Some Canadian banks freeze new financing for commercial properties on COVID-19 concerns
Some Canadian banks have frozen new lending for smaller commercial property purchases, in some cases withdrawing letters of intent, as the coronavirus crisis raises concerns about owners’ ability to make payments, mortgage and real estate brokers said.
The tighter lending environment will likely result in a rise in distressed sales of commercial properties in coming months as buyers vanish, industry players said.
With most businesses shut due to public health measures aimed at curbing the pandemic, major banks are also declining to refinance property for owners who are trying to move from more expensive alternative lenders as their rental income dries up.

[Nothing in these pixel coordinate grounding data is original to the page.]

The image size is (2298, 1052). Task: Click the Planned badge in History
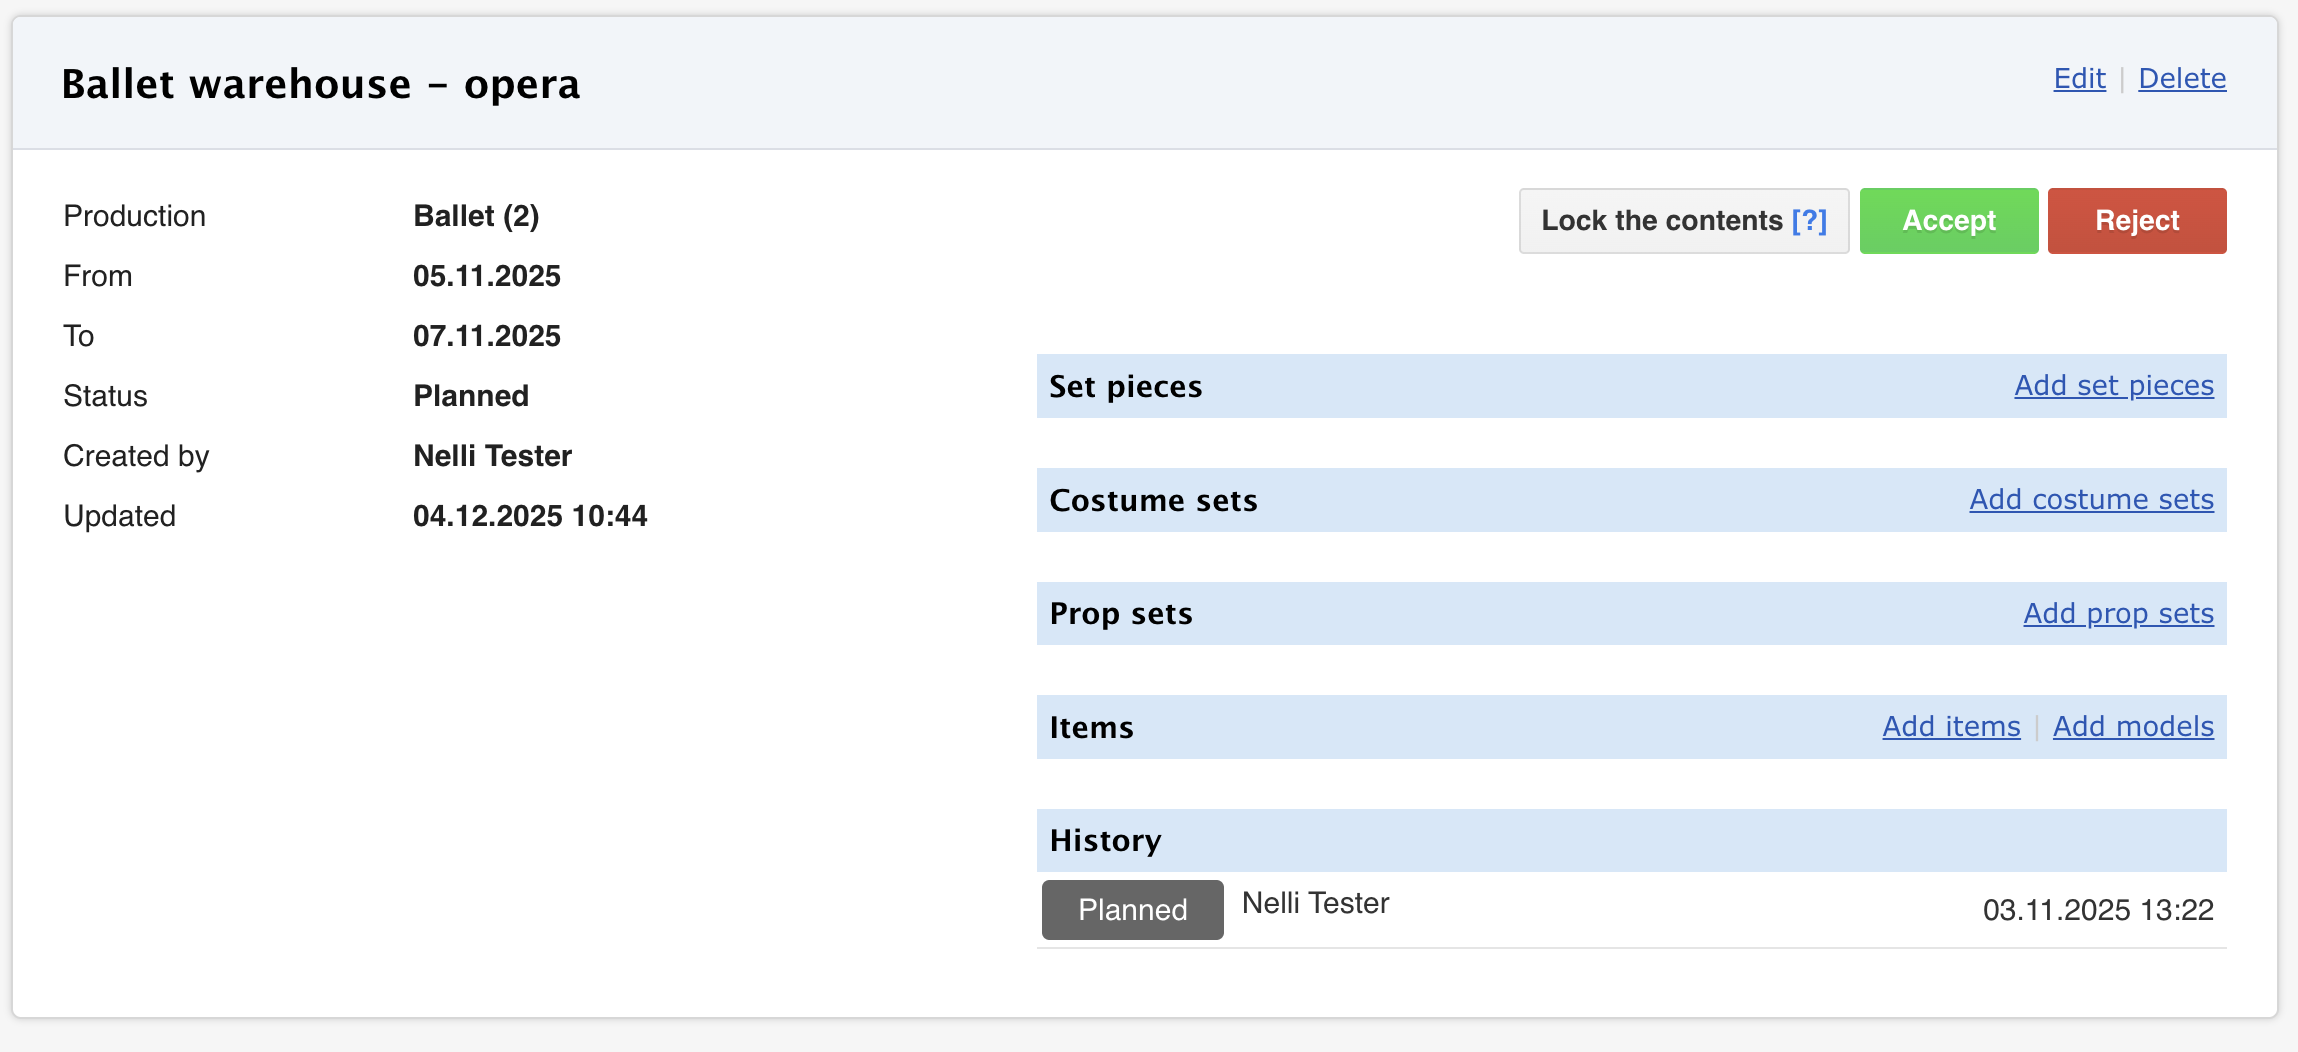point(1132,910)
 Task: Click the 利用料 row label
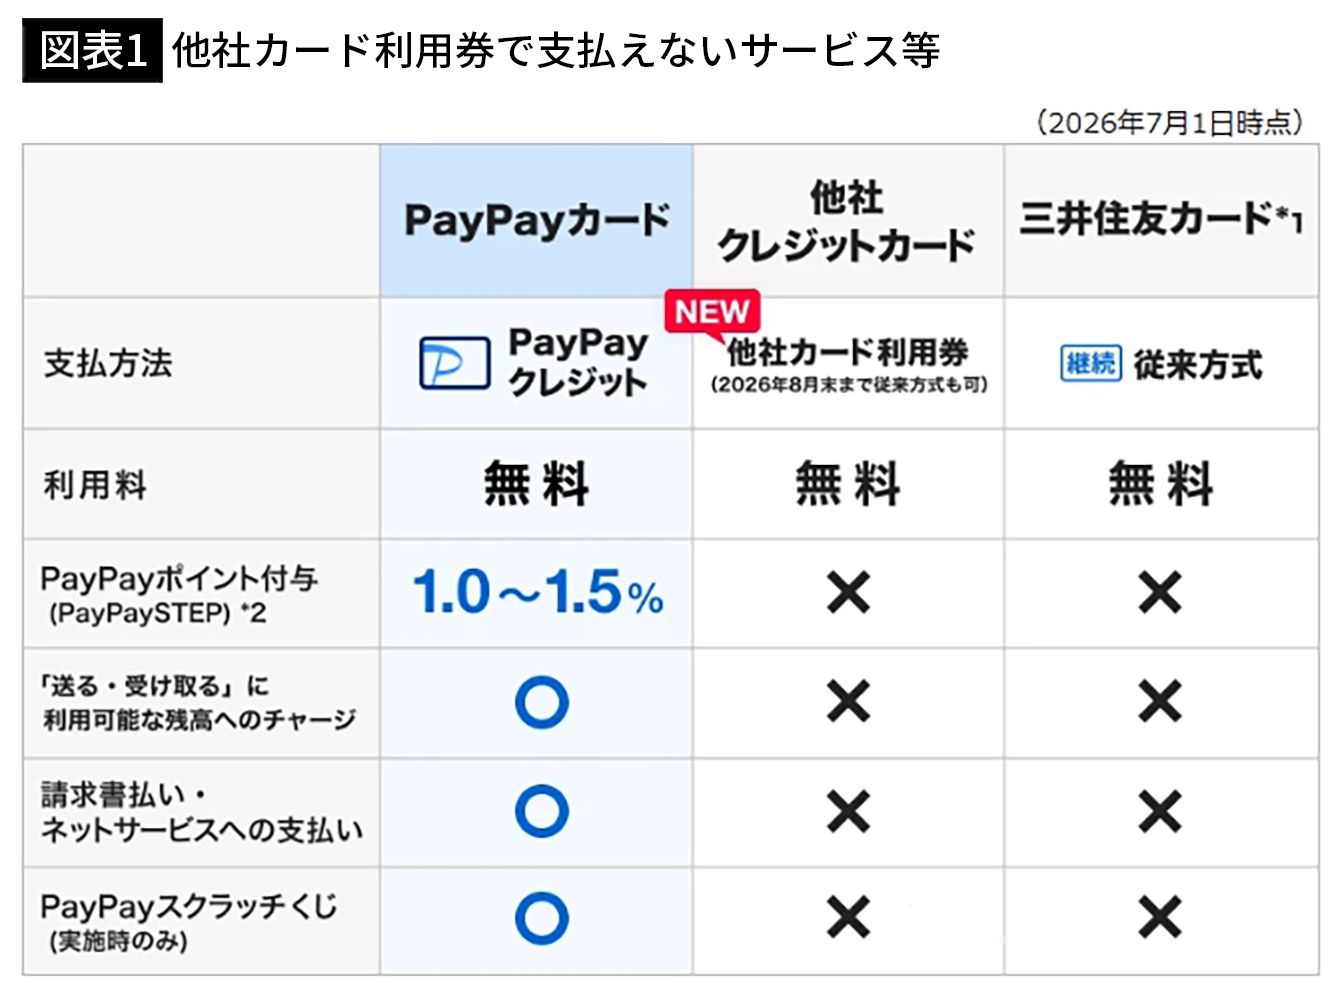click(95, 485)
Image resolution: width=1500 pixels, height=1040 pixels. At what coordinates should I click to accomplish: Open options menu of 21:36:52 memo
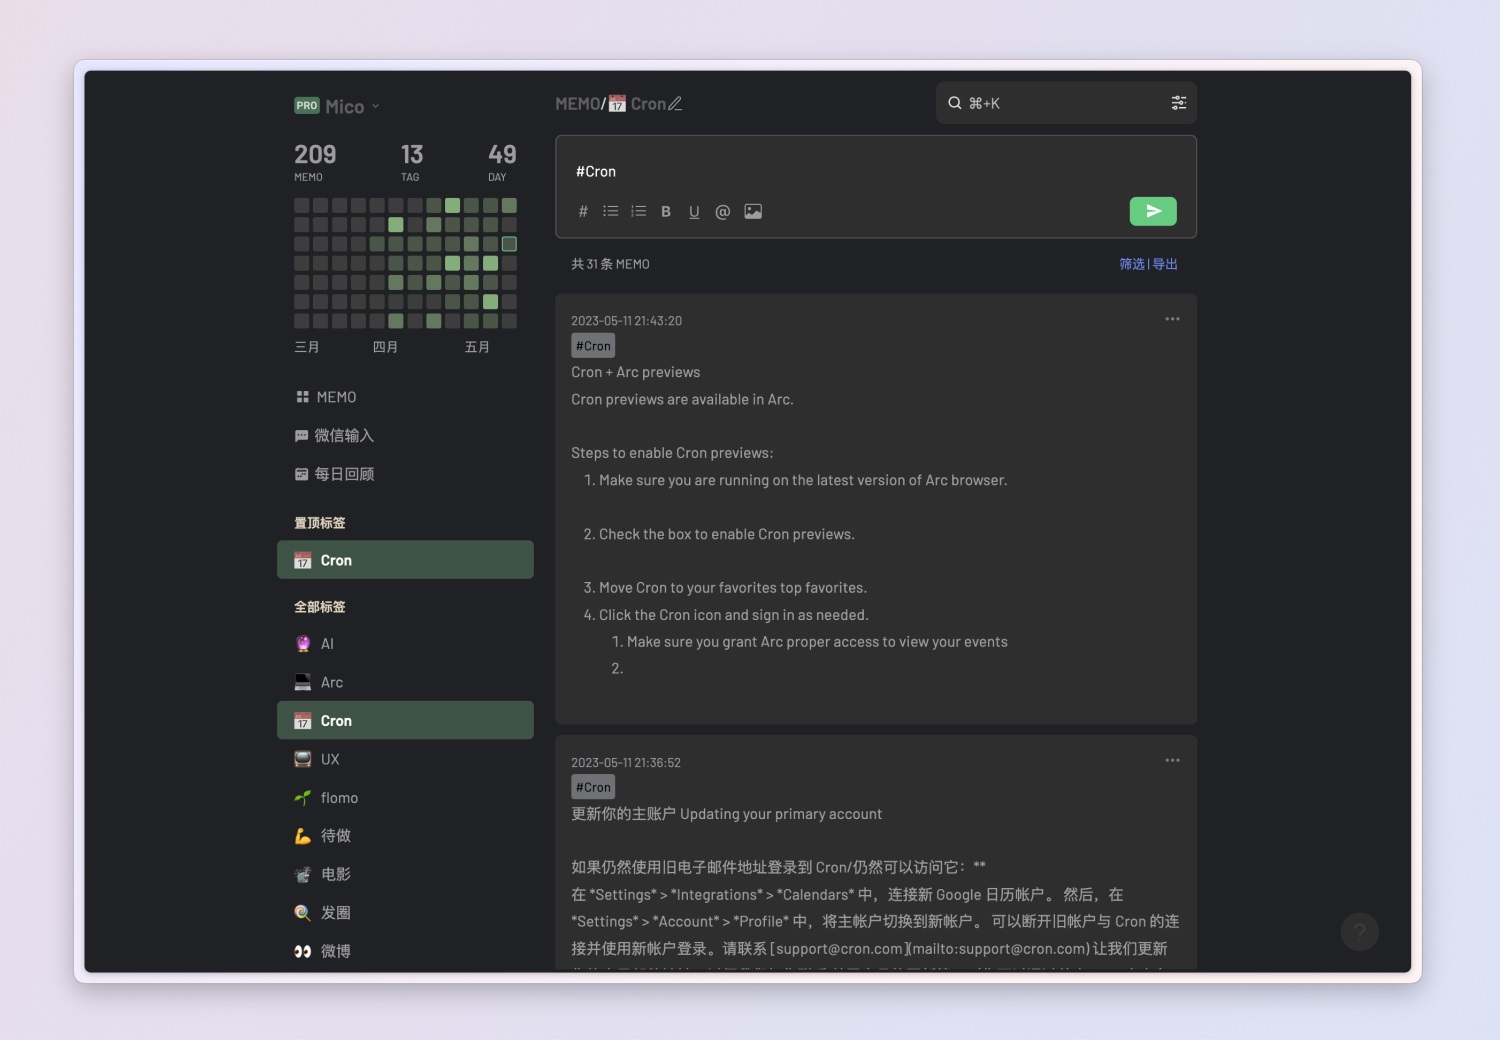(1172, 761)
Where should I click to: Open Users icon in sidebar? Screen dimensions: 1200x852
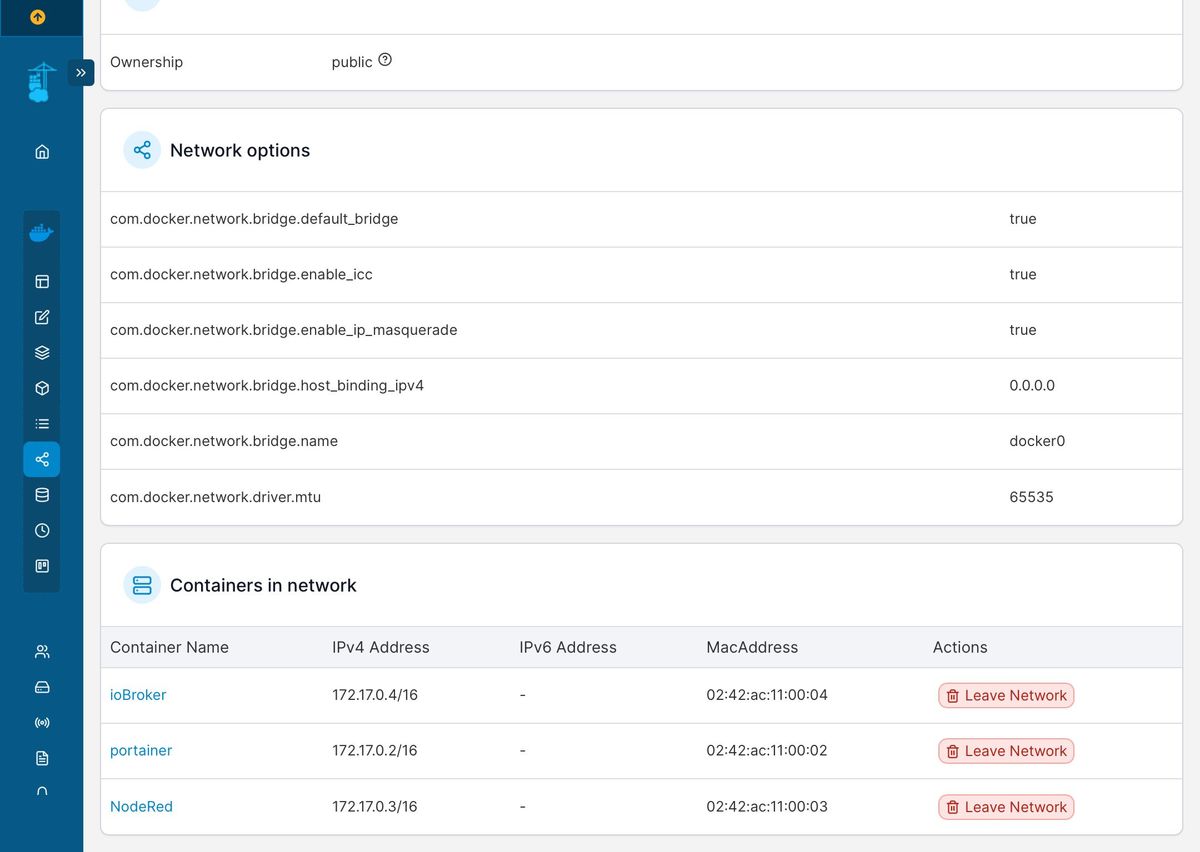click(42, 652)
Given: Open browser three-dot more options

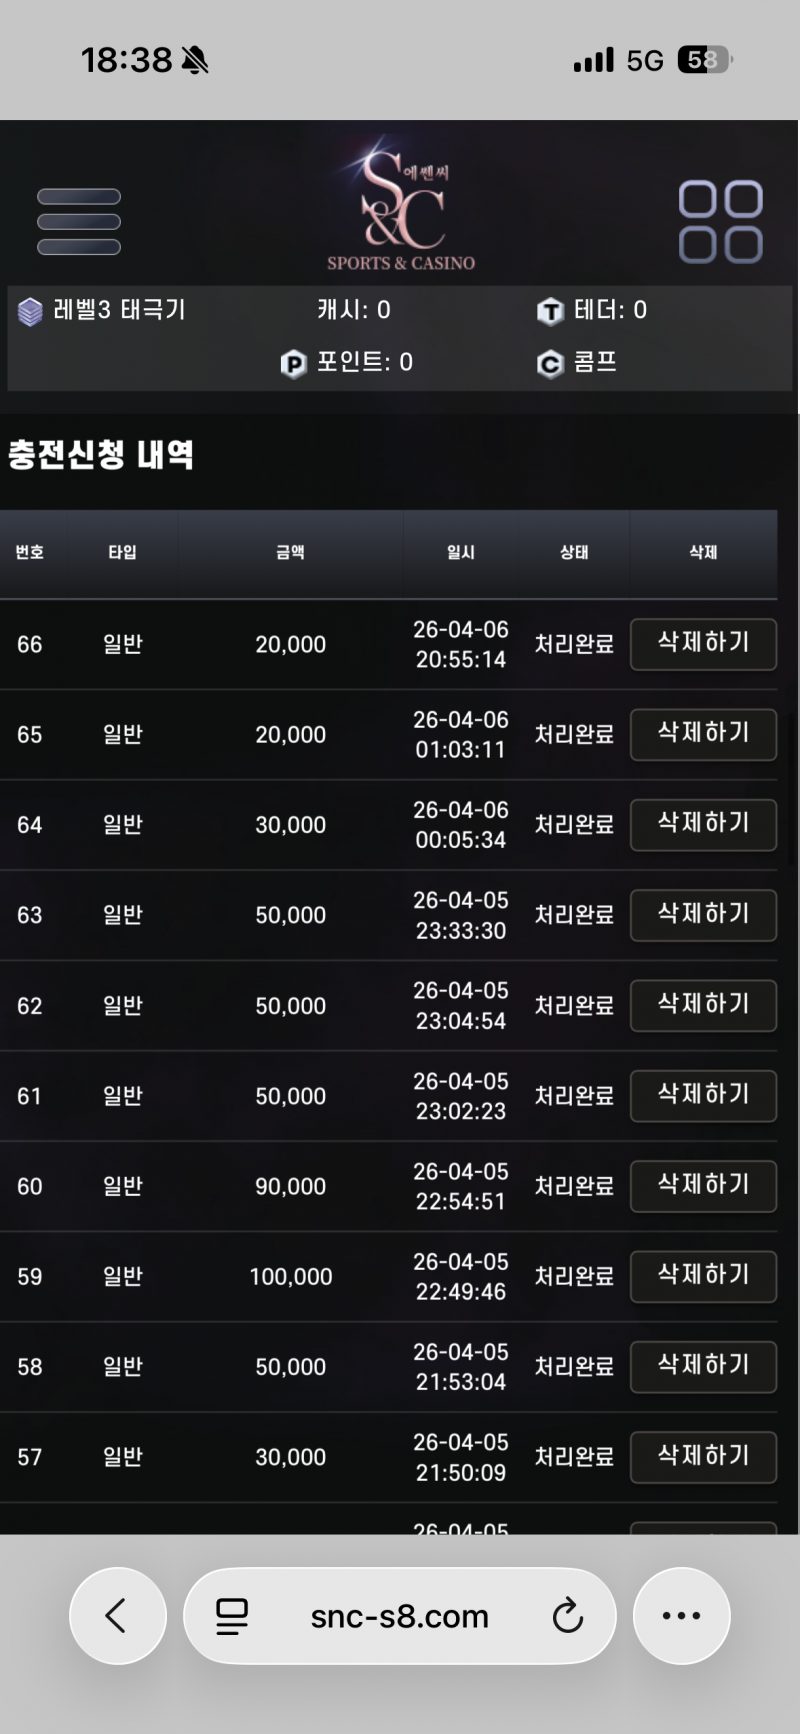Looking at the screenshot, I should [x=681, y=1616].
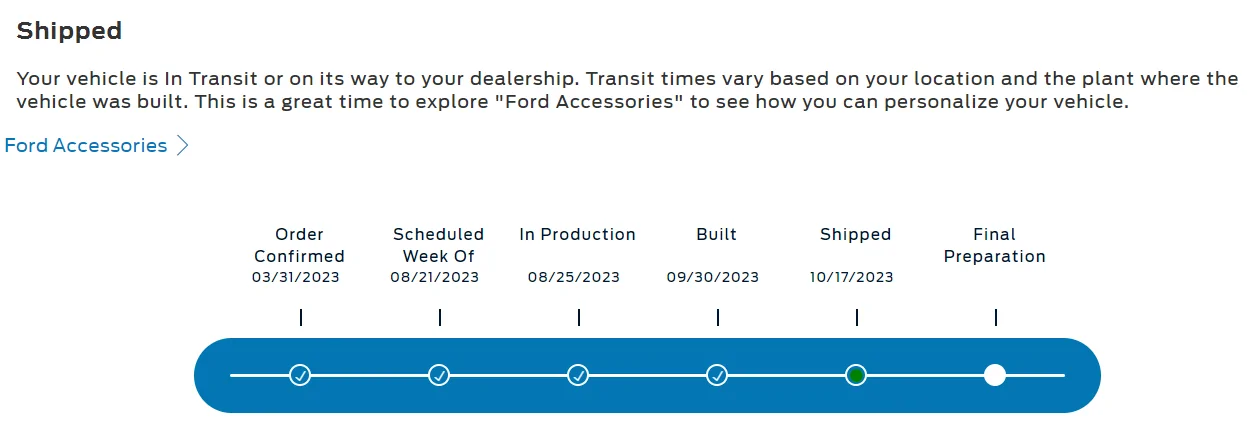Click the In Production checkmark circle

578,375
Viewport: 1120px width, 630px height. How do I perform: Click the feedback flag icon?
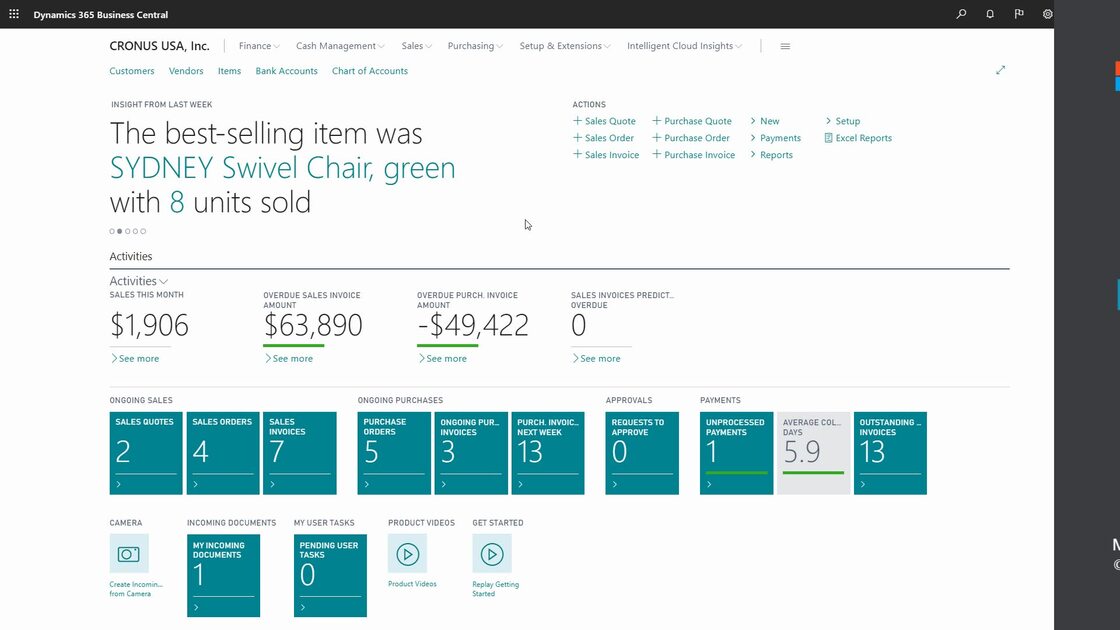(x=1018, y=14)
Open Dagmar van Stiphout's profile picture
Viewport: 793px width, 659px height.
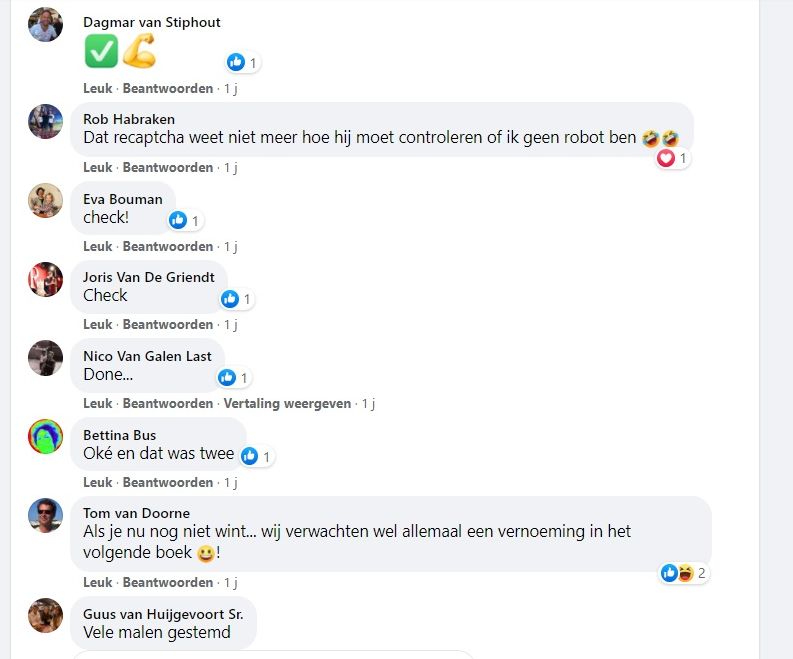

“If you’re a landlord, and looking to refinance, you can’t get that,” said Roelof van Dijk, director of market analytics at CoStar Group. “So you’re probably going to have to sell. But they’re also limiting new owners who might want to buy that space.”
Some owners who are unable to sell their properties are refinancing with alternative lenders at higher rates, adding to pressure on the struggling small to medium business sector.
Mortgage Outlet broker Shawn Stillman said two clients who had letters of intent signed to refinance with Bank of Montreal were told the bank was no longer financing commercial rental properties. His clients, whose mortgages were up for renewal at private lenders, refinanced with another alternative lender, at three percentage points higher than BMO’s rate, he said.
BMO did not respond to requests for comment.
Alternative lender Equitable Group has seen steady loan volumes versus an expected decline, driven by fewer new originations by the big banks, said Darren Lorimer, vice-president for commercial lending at the bank.
Equitable anticipates the migration of borrowers spurned by the big banks will lead to “better quality opportunities than we would have seen in the past,” he said.
Canada’s largest bank, Royal Bank of Canada, and Canadian Imperial Bank of Commerce said they are both honoring offers made before the COVID-19 crisis.
Bank of Nova Scotia and National Bank of Canada declined to comment. Toronto-Dominion Bank did not respond to requests for comment.
Where banks are still lending, many are asking for additional proof of ability to make payments, particularly those in hard-hit industries like retail, said Mark Cascagnette, managing partner at commercial real estate firm Lee & Associates Toronto.
Concerns about valuations of properties are also giving lenders pause, as appraisals typically use sales from 45 to 60 days ago, said Anthony Contento, chief executive of Sherwood Mortgage Brokers.
“For properties that were purchased two months ago ... what are they worth today during this crisis?” he said.
The federal government’s commercial rent assistance program - forgivable loans to help landlords reduce rent owed by struggling tenants - could make it more difficult for applicants to get financing for commercial properties, CoStar’s van Dijk said.
“To be eligible for (the rent relief) program you have to prove that your tenant has had a dramatic loss of business, and is really suffering,” van Dijk said. “(But) then to go to the banks, and say ‘don’t worry, the tenant is going to continue doing business when we get out of this’ is a hard sell.”